++++ Data under study
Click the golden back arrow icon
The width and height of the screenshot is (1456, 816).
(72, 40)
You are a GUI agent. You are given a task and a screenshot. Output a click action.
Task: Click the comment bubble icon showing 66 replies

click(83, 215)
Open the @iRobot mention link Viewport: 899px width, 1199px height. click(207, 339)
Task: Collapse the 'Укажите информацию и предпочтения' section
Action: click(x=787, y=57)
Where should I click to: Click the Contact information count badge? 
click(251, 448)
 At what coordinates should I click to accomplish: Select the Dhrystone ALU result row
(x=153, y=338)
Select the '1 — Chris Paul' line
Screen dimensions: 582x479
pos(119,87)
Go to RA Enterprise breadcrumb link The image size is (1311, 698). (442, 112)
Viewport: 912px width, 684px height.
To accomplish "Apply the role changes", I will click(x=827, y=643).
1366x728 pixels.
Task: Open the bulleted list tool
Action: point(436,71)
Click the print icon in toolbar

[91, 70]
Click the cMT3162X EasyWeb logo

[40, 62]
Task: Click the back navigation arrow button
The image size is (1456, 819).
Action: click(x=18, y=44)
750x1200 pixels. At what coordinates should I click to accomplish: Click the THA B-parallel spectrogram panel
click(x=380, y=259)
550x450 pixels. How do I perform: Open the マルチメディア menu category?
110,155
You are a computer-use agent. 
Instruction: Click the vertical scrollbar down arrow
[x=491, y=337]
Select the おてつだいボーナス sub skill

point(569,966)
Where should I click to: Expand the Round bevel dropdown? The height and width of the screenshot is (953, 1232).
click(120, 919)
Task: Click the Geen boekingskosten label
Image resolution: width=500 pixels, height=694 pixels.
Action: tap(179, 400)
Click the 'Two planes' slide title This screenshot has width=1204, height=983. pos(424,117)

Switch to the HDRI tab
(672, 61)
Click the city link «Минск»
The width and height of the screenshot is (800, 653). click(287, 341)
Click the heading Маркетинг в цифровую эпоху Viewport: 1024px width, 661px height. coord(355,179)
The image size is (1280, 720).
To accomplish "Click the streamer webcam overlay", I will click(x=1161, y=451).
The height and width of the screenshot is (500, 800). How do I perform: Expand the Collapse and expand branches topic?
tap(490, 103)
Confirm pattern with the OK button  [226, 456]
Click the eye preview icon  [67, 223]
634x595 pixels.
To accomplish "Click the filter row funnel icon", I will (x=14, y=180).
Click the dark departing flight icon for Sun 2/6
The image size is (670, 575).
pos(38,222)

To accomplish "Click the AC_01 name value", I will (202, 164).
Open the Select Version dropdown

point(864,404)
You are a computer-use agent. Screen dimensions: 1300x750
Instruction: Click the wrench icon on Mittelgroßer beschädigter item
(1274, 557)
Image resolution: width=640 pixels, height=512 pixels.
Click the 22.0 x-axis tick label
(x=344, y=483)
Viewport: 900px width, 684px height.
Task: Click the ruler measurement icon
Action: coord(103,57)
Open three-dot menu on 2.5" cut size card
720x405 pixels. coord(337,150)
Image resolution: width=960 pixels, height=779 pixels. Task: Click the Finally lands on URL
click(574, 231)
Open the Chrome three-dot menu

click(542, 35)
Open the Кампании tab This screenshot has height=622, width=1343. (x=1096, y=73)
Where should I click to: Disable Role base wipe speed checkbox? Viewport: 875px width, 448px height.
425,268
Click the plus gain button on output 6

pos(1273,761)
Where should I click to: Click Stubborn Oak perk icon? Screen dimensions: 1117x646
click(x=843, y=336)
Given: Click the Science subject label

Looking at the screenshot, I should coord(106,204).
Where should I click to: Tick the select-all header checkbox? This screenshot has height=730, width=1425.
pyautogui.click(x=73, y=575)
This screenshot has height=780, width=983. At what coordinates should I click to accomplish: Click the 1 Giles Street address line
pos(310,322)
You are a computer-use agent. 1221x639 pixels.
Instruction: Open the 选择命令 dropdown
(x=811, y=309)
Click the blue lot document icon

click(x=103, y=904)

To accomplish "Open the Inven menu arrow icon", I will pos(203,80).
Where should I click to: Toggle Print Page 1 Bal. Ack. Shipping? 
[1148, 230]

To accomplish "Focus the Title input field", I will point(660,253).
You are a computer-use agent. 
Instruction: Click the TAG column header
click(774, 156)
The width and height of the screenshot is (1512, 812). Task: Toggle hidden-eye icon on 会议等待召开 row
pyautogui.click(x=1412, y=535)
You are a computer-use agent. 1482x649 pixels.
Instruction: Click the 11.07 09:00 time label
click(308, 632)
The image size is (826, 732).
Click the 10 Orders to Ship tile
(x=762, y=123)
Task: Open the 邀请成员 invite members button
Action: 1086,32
++++++++
Directions:
The response should repeat the whole listing exactly.

Written solution:
Click the golden back arrow icon
The width and height of the screenshot is (1456, 816).
(72, 40)
You are a GUI agent. You are given a task and a screenshot. Output a click action.
Task: Click the comment bubble icon showing 66 replies

click(83, 215)
Open the @iRobot mention link Viewport: 899px width, 1199px height. click(207, 339)
Task: Collapse the 'Укажите информацию и предпочтения' section
Action: click(x=787, y=57)
Where should I click to: Click the Contact information count badge? 
click(251, 448)
 At what coordinates should I click to accomplish: Select the Dhrystone ALU result row
(x=153, y=338)
Select the '1 — Chris Paul' line
Screen dimensions: 582x479
pos(119,87)
Go to RA Enterprise breadcrumb link The image size is (1311, 698). (442, 112)
Viewport: 912px width, 684px height.
To accomplish "Apply the role changes", I will click(x=827, y=643).
1366x728 pixels.
Task: Open the bulleted list tool
Action: point(436,71)
Click the print icon in toolbar

[91, 70]
Click the cMT3162X EasyWeb logo

[40, 62]
Task: Click the back navigation arrow button
The image size is (1456, 819).
Action: click(x=18, y=44)
750x1200 pixels. At what coordinates should I click to accomplish: Click the THA B-parallel spectrogram panel
click(x=380, y=259)
550x450 pixels. How do I perform: Open the マルチメディア menu category?
110,155
You are a computer-use agent. 
Instruction: Click the vertical scrollbar down arrow
[x=491, y=337]
Select the おてつだいボーナス sub skill

point(569,966)
Where should I click to: Expand the Round bevel dropdown? The height and width of the screenshot is (953, 1232).
click(120, 919)
Task: Click the Geen boekingskosten label
Image resolution: width=500 pixels, height=694 pixels.
Action: tap(179, 400)
Click the 'Two planes' slide title This screenshot has width=1204, height=983. pos(424,117)

Switch to the HDRI tab
(672, 61)
Click the city link «Минск»
The width and height of the screenshot is (800, 653). click(287, 341)
Click the heading Маркетинг в цифровую эпоху Viewport: 1024px width, 661px height. coord(355,179)
The image size is (1280, 720).
To accomplish "Click the streamer webcam overlay", I will click(x=1161, y=451).
The height and width of the screenshot is (500, 800). How do I perform: Expand the Collapse and expand branches topic?
tap(490, 103)
Confirm pattern with the OK button  [226, 456]
Click the eye preview icon  [67, 223]
634x595 pixels.
To accomplish "Click the filter row funnel icon", I will (x=14, y=180).
Click the dark departing flight icon for Sun 2/6
The image size is (670, 575).
pos(38,222)

To accomplish "Click the AC_01 name value", I will (202, 164).
Open the Select Version dropdown

point(864,404)
You are a computer-use agent. Screen dimensions: 1300x750
Instruction: Click the wrench icon on Mittelgroßer beschädigter item
(1274, 557)
Image resolution: width=640 pixels, height=512 pixels.
Click the 22.0 x-axis tick label
(x=344, y=483)
Viewport: 900px width, 684px height.
Task: Click the ruler measurement icon
Action: coord(103,57)
Open three-dot menu on 2.5" cut size card
720x405 pixels. coord(337,150)
Image resolution: width=960 pixels, height=779 pixels. Task: Click the Finally lands on URL
click(574, 231)
Open the Chrome three-dot menu

click(542, 35)
Open the Кампании tab This screenshot has height=622, width=1343. (x=1096, y=73)
Where should I click to: Disable Role base wipe speed checkbox? Viewport: 875px width, 448px height.
425,268
Click the plus gain button on output 6

pos(1273,761)
Where should I click to: Click Stubborn Oak perk icon? Screen dimensions: 1117x646
click(x=843, y=336)
Given: Click the Science subject label

Looking at the screenshot, I should coord(106,204).
Where should I click to: Tick the select-all header checkbox? This screenshot has height=730, width=1425.
pyautogui.click(x=73, y=575)
This screenshot has height=780, width=983. At what coordinates should I click to accomplish: Click the 1 Giles Street address line
pos(310,322)
You are a computer-use agent. 1221x639 pixels.
Instruction: Open the 选择命令 dropdown
(x=811, y=309)
Click the blue lot document icon

click(x=103, y=904)

To accomplish "Open the Inven menu arrow icon", I will pos(203,80).
Where should I click to: Toggle Print Page 1 Bal. Ack. Shipping? 
[1148, 230]

To accomplish "Focus the Title input field", I will point(660,253).
You are a computer-use agent. 
Instruction: Click the TAG column header
click(774, 156)
The width and height of the screenshot is (1512, 812). Task: Toggle hidden-eye icon on 会议等待召开 row
pyautogui.click(x=1412, y=535)
You are a computer-use agent. 1482x649 pixels.
Instruction: Click the 11.07 09:00 time label
click(308, 632)
The image size is (826, 732).
Click the 10 Orders to Ship tile
(x=762, y=123)
Task: Open the 邀请成员 invite members button
Action: 1086,32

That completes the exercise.